A RoperASW spokeswoman, asked about the company’s role in the missing information, would only say the firm is “cooperating” with the UJC.
“RoperASW is working closely with the UJC and we are confident the integrity of the study will be upheld,” Malkie Bernheim said.
Other problem areas concerned the response rate for the study, which one source said was as low as 17 percent. Shapiro said the team was comparing the rate to other studies to provide “context” to the NJPS response rate.
The review team also delved into how many Jews who were called for the survey denied being Jews, Shapiro said, and the extent to which the survey may have undercounted geographic areas and some Jewish subgroups.

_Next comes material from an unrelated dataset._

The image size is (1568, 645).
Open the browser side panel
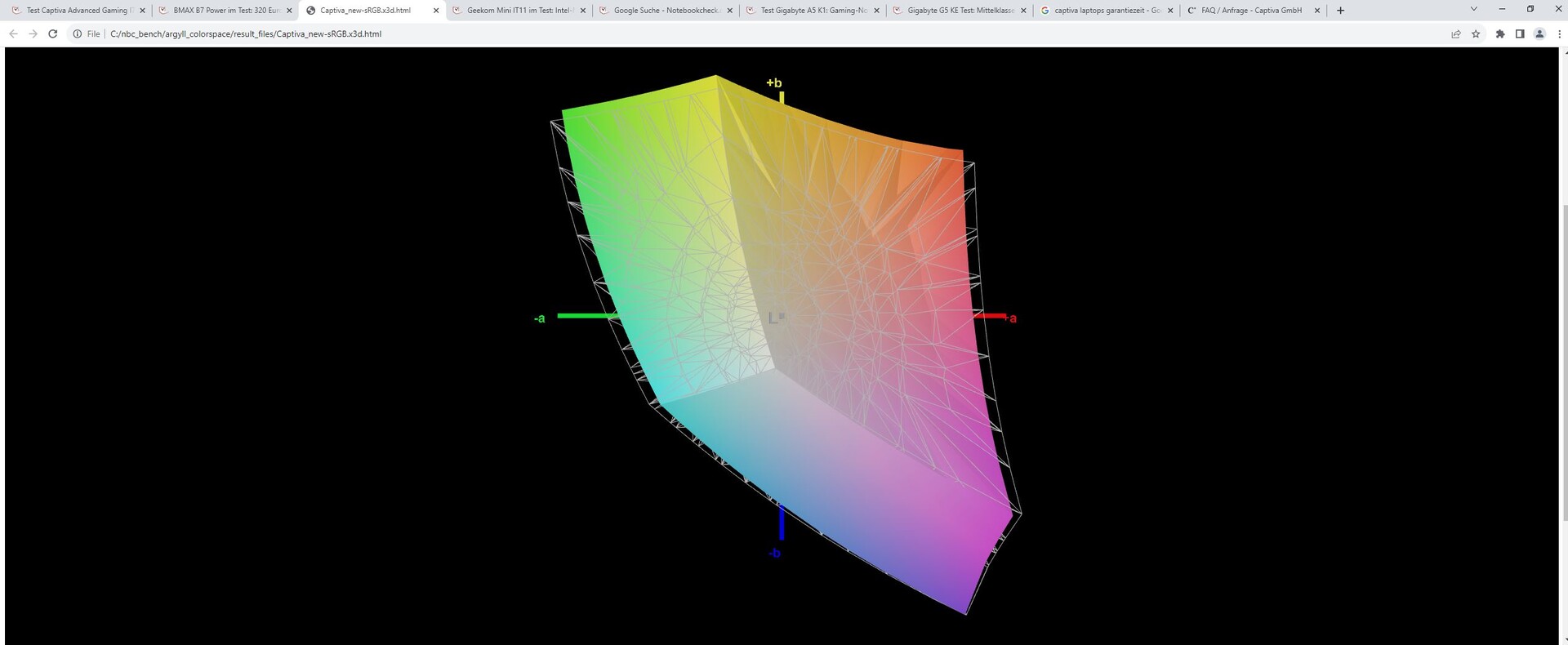[1519, 33]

Shapiro said the review team was comparing the NJPS with other studies that have counted Jews in the West, and subgroups including Israelis, the fervently religious and immigrants from the former Soviet Union.
Gary Tobin, president of the Institute for Jewish and Community Research in San Francisco and a vocal critic of the NJPS regarding those areas, said the review shows his concerns have been heard.

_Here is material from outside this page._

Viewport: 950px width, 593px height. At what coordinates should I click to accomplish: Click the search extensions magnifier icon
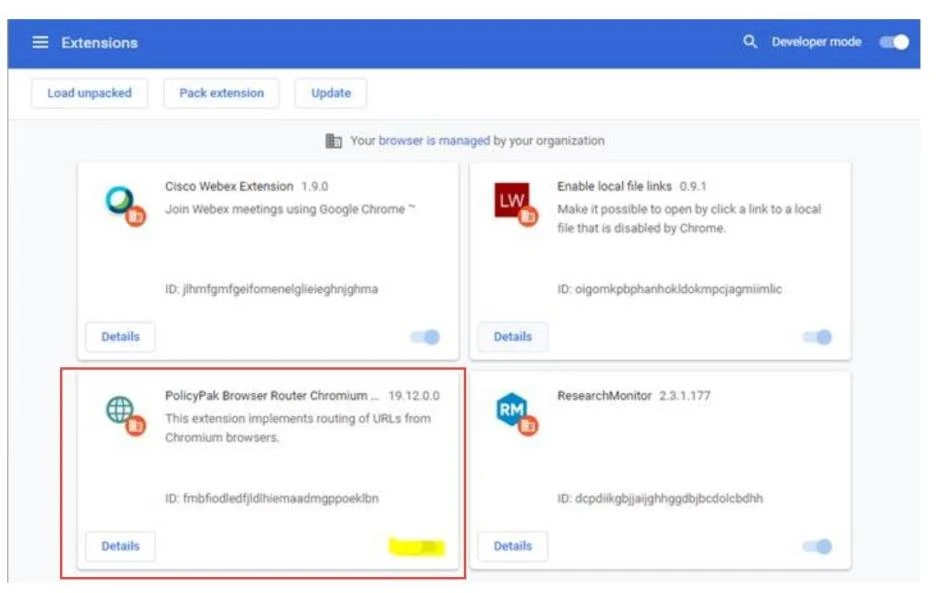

“I think they are attempting to address the issues we raised,” Tobin added. “Whether or not they do so remains to be seen.”
In a demographic study released before the NJPS, Tobin found that there are 6.7 million Jews, and a total of 13.3 million Americans with some Jewish ties.
His study also found 1.68 million Jews in the Western states, while the NJPS found 1.14 million.
Meanwhile, one member of the NJPS advisory panel who opposed delaying the NJPS remains less than satisfied with the review so far.
Egon Mayer, academic director of the North American Jewish Data Bank at the City University of New York, said that while he welcomed the review, “it was never made clear what was the cause of so much consternation” surrounding the delay.
“If, at the end of this process, all we get is a seal of approval,” then the members of the advisory panel who opposed the delay “deserve an apology” from Stephen Hoffman, UJC’s president and chief executive officer.
But the UJC and Hoffman remain confident that “not to release the study at the G.A. was the right decision at the time — we just didn’t want to be in a position of being rushed into releasing the information with which we didn’t feel comfortable,” Hyman said.
Meanwhile, Jim Schwartz, UJC’s director of research, has been removed from the NJPS team.
Shapiro’s report said Schwartz would now work full time developing the North American Jewish Data Bank and providing research to local communities.
When he delayed releasing the NJPS results, Hoffman said Schwartz, at the least, knew of some of the problems for some time but waited to tell his UJC supervisors.
Schwartz could not be reached for comment.